Secretive Militia's Challenge Risks Eroding Abadi Power in IraqBy and
Shiite group seeking to defeat PM's bid to unify armed groups
National Guard at center of Abadi plan to ease sectarian rifts
A Shiite militia that refuses even to identify its leader is emerging as one of the greatest threats to the Iraqi administration it’s meant to be backing.
Kataib Hezbollah has thousands of fighters deployed against the jihadists of Islamic State. While the Iranian-backed group has played a key role in helping Prime Minister Haidar al-Abadi stem the militants’ advance, it’s now joining forces with other Shiite militias to oppose the premier’s push to enact a measure that could limit its own power, and Tehran’s influence.
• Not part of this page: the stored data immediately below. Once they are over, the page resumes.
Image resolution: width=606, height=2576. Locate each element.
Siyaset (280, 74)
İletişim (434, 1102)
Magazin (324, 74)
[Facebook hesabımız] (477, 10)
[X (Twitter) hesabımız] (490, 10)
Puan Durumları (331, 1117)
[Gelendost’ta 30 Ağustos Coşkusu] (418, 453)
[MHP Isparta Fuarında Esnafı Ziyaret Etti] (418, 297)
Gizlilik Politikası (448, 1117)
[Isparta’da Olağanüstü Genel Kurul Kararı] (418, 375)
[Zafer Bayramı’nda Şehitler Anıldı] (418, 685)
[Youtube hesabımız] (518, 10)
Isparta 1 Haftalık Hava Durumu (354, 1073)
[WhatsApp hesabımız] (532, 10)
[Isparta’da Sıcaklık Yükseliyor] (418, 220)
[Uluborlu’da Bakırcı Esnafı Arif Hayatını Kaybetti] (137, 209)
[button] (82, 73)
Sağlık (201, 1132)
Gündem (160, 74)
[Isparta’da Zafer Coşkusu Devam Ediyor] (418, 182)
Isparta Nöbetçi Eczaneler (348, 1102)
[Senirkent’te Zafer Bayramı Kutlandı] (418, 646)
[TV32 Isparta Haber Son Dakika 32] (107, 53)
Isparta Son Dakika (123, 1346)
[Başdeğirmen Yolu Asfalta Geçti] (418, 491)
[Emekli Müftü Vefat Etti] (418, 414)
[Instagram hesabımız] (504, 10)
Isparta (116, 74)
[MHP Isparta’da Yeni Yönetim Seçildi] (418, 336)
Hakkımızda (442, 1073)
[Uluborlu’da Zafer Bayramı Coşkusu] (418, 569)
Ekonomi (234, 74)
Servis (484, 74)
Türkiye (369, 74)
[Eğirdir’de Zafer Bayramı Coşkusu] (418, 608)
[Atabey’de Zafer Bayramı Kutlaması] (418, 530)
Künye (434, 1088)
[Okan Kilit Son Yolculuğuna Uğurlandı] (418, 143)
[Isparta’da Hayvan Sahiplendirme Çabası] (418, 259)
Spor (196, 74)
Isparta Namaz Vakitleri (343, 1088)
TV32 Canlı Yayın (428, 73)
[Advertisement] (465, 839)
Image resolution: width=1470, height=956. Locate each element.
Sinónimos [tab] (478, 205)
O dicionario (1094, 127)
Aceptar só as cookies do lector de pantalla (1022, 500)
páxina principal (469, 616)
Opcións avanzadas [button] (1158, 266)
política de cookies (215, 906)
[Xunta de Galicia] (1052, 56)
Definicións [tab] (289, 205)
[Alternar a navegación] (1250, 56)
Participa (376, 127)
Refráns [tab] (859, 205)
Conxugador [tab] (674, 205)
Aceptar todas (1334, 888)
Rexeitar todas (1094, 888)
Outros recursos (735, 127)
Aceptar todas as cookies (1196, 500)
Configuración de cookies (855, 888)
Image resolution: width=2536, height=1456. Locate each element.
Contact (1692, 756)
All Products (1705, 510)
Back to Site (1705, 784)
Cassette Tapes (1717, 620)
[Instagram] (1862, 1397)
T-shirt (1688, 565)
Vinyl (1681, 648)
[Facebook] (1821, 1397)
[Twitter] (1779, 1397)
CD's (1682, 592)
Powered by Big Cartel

At the heart of the dispute is the National Guard Law, legislation meant to bring all pro-government armed groups under a unified command. The measure is backed by the U.S. as the only way to halt the breakup of OPEC’s second-biggest oil producer.
“We reject this law and we will chase anyone who votes for it in the Iraqi parliament,” Jaafar al-Husseini, a spokesman for the anti-American Kataib Hezbollah, said by phone from Baghdad. The legislation is a U.S. initiative to divide Iraq and will also allow Islamic State to infiltrate Iraq’s armed forces, he said. “Passing this law will be considered treason.”
While Abadi retains the support of Iraq’s most senior Shiite religious authority, Grand Ayatollah Ali Al Sistani, a series of crises is making him more vulnerable to pressure. The slump in oil prices and surging security costs are hollowing out the economy, relations with the Kurdish minority are strained by disputes over crude exports, and ordinary Iraqis are lamenting the slow pace of drives to tackle corruption and restore basic services.
“The state and government is losing control,” Wathiq al-Hashimi, an Iraqi political analyst, said from Baghdad.
Voting on the National Guard Law was withdrawn from parliament’s agenda after Kataib Hezbollah and other Iranian-backed militias, including Asaib Ahl al-Haq and the Badr Organization, spoke out against it. Any new version must “take into account the size of victories” won by the Shiite militias, Humam Hammoudi, deputy speaker of parliament, said in a Sept. 9 statement.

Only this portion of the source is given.